*** Listed records ***

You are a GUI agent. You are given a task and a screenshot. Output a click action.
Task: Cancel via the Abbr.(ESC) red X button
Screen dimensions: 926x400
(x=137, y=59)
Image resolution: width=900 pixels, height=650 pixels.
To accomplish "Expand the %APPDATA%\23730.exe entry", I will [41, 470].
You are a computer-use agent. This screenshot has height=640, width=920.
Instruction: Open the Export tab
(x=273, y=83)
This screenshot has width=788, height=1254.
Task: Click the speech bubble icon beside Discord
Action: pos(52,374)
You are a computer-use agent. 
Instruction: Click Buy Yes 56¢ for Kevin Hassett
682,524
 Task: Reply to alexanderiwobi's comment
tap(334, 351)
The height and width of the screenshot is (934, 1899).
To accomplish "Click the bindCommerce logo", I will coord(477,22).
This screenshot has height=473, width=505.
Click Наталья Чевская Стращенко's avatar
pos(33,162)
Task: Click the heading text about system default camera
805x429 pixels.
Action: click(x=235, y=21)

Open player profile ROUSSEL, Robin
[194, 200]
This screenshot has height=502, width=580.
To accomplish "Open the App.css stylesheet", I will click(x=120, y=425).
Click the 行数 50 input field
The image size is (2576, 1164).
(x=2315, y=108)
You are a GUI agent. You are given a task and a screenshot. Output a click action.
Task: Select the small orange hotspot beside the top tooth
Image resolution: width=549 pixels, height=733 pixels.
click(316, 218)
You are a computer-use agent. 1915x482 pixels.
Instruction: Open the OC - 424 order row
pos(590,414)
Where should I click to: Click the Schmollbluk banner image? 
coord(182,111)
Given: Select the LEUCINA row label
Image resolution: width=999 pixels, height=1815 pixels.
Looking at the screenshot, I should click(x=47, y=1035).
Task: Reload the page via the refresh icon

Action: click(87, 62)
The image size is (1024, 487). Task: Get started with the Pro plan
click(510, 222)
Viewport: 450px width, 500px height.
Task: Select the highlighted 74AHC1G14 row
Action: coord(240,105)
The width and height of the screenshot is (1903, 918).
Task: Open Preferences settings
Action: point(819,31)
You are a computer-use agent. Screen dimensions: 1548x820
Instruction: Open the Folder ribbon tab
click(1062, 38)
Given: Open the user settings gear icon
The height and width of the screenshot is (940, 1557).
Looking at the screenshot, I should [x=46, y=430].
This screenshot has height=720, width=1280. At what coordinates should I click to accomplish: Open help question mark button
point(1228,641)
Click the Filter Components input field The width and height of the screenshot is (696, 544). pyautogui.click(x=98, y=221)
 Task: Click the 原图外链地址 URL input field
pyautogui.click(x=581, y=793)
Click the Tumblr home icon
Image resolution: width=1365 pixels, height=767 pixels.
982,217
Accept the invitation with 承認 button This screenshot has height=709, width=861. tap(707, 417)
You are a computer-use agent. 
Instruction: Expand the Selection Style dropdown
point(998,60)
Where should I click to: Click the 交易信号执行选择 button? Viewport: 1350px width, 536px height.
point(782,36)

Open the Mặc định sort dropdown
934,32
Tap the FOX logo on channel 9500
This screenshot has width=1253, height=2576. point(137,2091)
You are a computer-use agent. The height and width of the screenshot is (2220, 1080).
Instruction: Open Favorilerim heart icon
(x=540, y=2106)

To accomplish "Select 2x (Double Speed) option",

*** End of Listed records ***

Work request -> Please set down the entire material above exactly as presented.

Task solution ->
You are a GUI agent. You are given a task and a screenshot. Output a click action.
Task: Cancel via the Abbr.(ESC) red X button
Screen dimensions: 926x400
(x=137, y=59)
Image resolution: width=900 pixels, height=650 pixels.
To accomplish "Expand the %APPDATA%\23730.exe entry", I will [41, 470].
You are a computer-use agent. This screenshot has height=640, width=920.
Instruction: Open the Export tab
(x=273, y=83)
This screenshot has width=788, height=1254.
Task: Click the speech bubble icon beside Discord
Action: pos(52,374)
You are a computer-use agent. 
Instruction: Click Buy Yes 56¢ for Kevin Hassett
682,524
 Task: Reply to alexanderiwobi's comment
tap(334, 351)
The height and width of the screenshot is (934, 1899).
To accomplish "Click the bindCommerce logo", I will coord(477,22).
This screenshot has height=473, width=505.
Click Наталья Чевская Стращенко's avatar
pos(33,162)
Task: Click the heading text about system default camera
805x429 pixels.
Action: click(x=235, y=21)

Open player profile ROUSSEL, Robin
[194, 200]
This screenshot has height=502, width=580.
To accomplish "Open the App.css stylesheet", I will click(x=120, y=425).
Click the 行数 50 input field
The image size is (2576, 1164).
(x=2315, y=108)
You are a GUI agent. You are given a task and a screenshot. Output a click action.
Task: Select the small orange hotspot beside the top tooth
Image resolution: width=549 pixels, height=733 pixels.
click(316, 218)
You are a computer-use agent. 1915x482 pixels.
Instruction: Open the OC - 424 order row
pos(590,414)
Where should I click to: Click the Schmollbluk banner image? 
coord(182,111)
Given: Select the LEUCINA row label
Image resolution: width=999 pixels, height=1815 pixels.
Looking at the screenshot, I should click(x=47, y=1035).
Task: Reload the page via the refresh icon

Action: click(87, 62)
The image size is (1024, 487). Task: Get started with the Pro plan
click(510, 222)
Viewport: 450px width, 500px height.
Task: Select the highlighted 74AHC1G14 row
Action: coord(240,105)
The width and height of the screenshot is (1903, 918).
Task: Open Preferences settings
Action: point(819,31)
You are a computer-use agent. Screen dimensions: 1548x820
Instruction: Open the Folder ribbon tab
click(1062, 38)
Given: Open the user settings gear icon
The height and width of the screenshot is (940, 1557).
Looking at the screenshot, I should [x=46, y=430].
This screenshot has height=720, width=1280. At what coordinates should I click to accomplish: Open help question mark button
point(1228,641)
Click the Filter Components input field The width and height of the screenshot is (696, 544). pyautogui.click(x=98, y=221)
 Task: Click the 原图外链地址 URL input field
pyautogui.click(x=581, y=793)
Click the Tumblr home icon
Image resolution: width=1365 pixels, height=767 pixels.
982,217
Accept the invitation with 承認 button This screenshot has height=709, width=861. tap(707, 417)
You are a computer-use agent. 
Instruction: Expand the Selection Style dropdown
point(998,60)
Where should I click to: Click the 交易信号执行选择 button? Viewport: 1350px width, 536px height.
point(782,36)

Open the Mặc định sort dropdown
934,32
Tap the FOX logo on channel 9500
This screenshot has width=1253, height=2576. point(137,2091)
You are a computer-use agent. The height and width of the screenshot is (2220, 1080).
Instruction: Open Favorilerim heart icon
(x=540, y=2106)

To accomplish "Select 2x (Double Speed) option",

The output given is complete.